In our ever increasing technological world, glitches and crashes that are a result of error have become a part of our culture. Interaction with machines has evolved and random occurrences are evermore present and disrupt everyday life. Mistakes or errors are due to fault within a system or process. It is an event that can provide a sense of curiosity; similar to the idea of the punctum.
According to the french philosopher, linguist, critic Roland Barthes the idea of the punctum can be applied within contemporary culture. What Barthes tries to uncover in photography, can be examined in regards to glitch art. In his text “Camera Lucida”, Barthes refers to photography as the medium when describing the punctum. The concept of the punctum can be applied to his idea not just with photography but with the media technologies that now exist, as every medium has possessed it own glitches.
James points out that in an interview Virilio explains his theory of the accident “There is no technical invention without accidents. Each time a technology is invented, a technology of transport, of transmission, or of information, a specific accident is born”. Revisiting his idea 40 years later, there is now the digital to consider. Is the punctum present in digital new media?

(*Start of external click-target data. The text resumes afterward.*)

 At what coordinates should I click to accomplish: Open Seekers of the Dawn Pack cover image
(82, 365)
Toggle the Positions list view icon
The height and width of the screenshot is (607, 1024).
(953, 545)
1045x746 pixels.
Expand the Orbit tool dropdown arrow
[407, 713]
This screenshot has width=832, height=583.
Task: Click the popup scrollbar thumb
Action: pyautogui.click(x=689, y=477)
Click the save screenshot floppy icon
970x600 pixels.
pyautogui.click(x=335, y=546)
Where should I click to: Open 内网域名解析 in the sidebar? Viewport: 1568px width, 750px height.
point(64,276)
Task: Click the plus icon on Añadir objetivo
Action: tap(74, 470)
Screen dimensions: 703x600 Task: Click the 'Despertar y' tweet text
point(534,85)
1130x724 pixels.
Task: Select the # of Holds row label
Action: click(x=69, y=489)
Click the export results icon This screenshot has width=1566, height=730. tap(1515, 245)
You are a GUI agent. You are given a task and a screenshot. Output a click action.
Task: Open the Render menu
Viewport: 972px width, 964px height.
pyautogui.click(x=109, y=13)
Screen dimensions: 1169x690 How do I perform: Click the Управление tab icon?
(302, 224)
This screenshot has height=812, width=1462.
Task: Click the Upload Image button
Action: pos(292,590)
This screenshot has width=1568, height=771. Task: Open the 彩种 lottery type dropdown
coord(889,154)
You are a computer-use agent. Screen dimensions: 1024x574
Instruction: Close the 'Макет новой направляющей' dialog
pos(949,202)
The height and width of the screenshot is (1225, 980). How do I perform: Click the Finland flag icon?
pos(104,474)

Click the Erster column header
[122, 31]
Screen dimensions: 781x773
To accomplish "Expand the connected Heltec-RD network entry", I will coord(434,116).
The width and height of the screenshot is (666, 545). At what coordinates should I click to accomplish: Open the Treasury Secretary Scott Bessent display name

Barthes observes that there is a Latin word that exists he draws from to describe the affect. Homer claims that, as Victor Burgin has pointed out, “trauma” derives from the Greek word for “wound”; its Latin equivalent is punctum. In his definition of the punctum Barthes describes the different elements of the qualities of the punctum, as being speckled with sensitive points and piercing him. The punctum provides a point of reference or identification, it disrupts, pierces and fascinates the gaze. Gallop in her essay “The Pleasure of the Phototext” says that the punctum breaks through to allow “life” to pass through.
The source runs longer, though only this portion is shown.